The tasks:
1/ In the passage on witches and flight, why did the writer stop astral flying for a while? Answer in one to three sentences.
2/ Answer these questions from the passage on witches and flight:
(a) What did the Friulian benandanti carry to wield against witches?
(b) According to the peasant belief, what did a witch do by sweeping the air with her broom?
(c) In which city did the writer go window shopping by astral projection?

Source passage:
↓↓↓

With or without flying ointments, European shamans took trance journeys where they flew with broom-like implements. The Friulian benandanti were Christians in the sixteenth and seventeenth centuries who flew on the backs of animals carrying bunches of fennel to wield against witches bearing stalks of sorghum. Grocery store fennel looks like celery, but the plant gets quite large and rangy in the wild. Sorgham grows in large stalks that can sweep the air like a broom. Livonian Christians of the same time period assumed wolf form to fight witches who had stolen sheafs of grain. These werewolves wielded iron whips while the witches fought back with brooms. Despite their assertions that they were good people fighting bad witches, both the Friulian and Livonian shamans were persecuted by the Inquisition.

Christian authorities frequently bemoaned the peasant superstition that witches used their brooms to change the weather. A witch reportedly would sweep the air with her broom to make it rain or to bring damaging storms that devastated neighbors’ crops. I’m not into storm magic myself, but many witches report that it’s fairly easy to raise winds and storms through magic. Theoretically it would be possible to raise enough wind to fly through the air, although it would take quite a bit of control to stay astride that broom, and there would be the issue of flying debris to contend with.

Astral projection is yet another way to fly, one that doesn’t require a broom. I’m talking about a trance state where the body is inert but the spirit is flying in the regular world, not the otherworld. I used to do a bit of window shopping this way, especially when I lived in San Francisco. It was easier than getting around on buses. One day when I was flying in the Haight-Ashbury neighborhood, a woman walking along the sidewalk chatting to friend looked up at me and said “Oh, hello!” This is the only time this has happened to me, and I found it so disconcerting that I stopped flying for awhile. The incident proved to me that a person flying in spirit form can sometimes be noticed. Presumably, before perceptions had been distorted by modern narrow-mindedness, more people would have been able to recognize witches flying around.

So there are lots of ways those legendary witches really could have been flying: trance journeys in another world, trance journeys in this world, ecstatic dancing, drug experiences. It’s too bad they’re not here to show us all the ins and outs, but at least the art of flying is still with us.


Sources

Apuleius. The Transformations of Lucius Otherwise Known as the Golden Ass. Robert Graves, trans. New York: Farrar, Straus and Giroux, 1951.

↑↑↑

Data supplied:
↓↓↓

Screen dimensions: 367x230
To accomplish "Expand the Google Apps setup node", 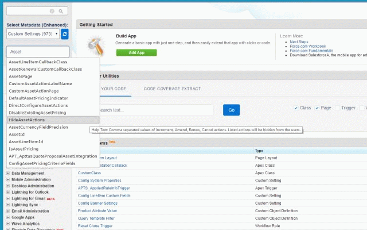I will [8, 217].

↑↑↑
↓↓↓

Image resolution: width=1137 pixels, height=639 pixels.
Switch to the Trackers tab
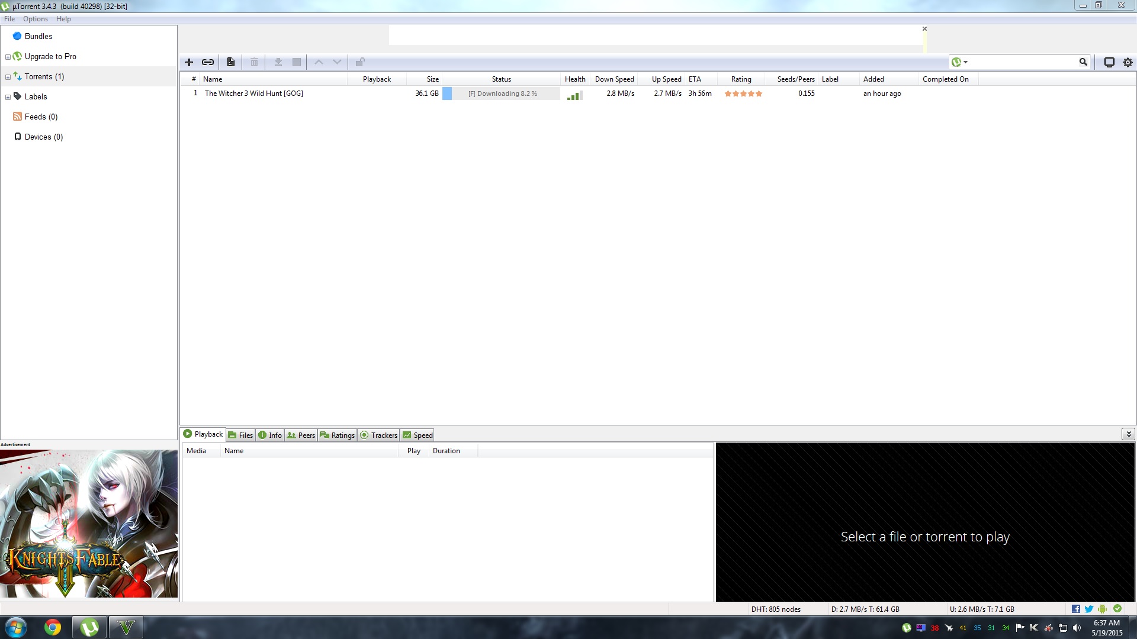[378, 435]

↑↑↑
↓↓↓

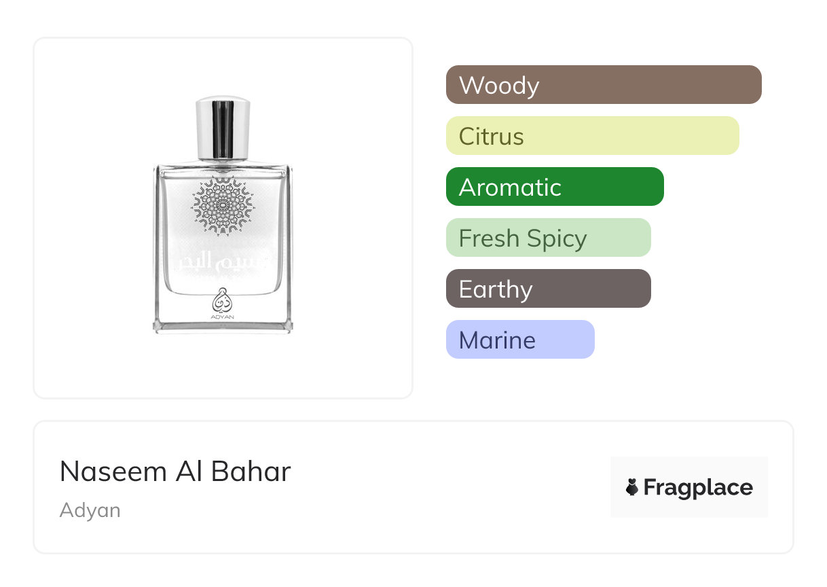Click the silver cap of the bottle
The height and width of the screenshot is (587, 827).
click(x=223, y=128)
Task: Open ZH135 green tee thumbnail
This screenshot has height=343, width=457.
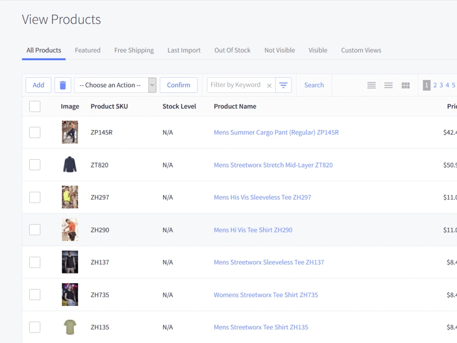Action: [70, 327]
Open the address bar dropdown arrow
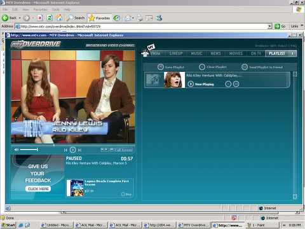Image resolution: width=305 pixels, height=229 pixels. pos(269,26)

↑↑↑

Solution set:
1/ While the writer was flying in spirit form over the Haight-Ashbury neighborhood, a woman on the sidewalk looked up and said "Oh, hello!" It was the only time this had happened, and the writer found it so disconcerting that the flying stopped for a while.

2/
(a) Bunches of fennel.
(b) She made it rain or brought damaging storms that devastated neighbors' crops.
(c) San Francisco.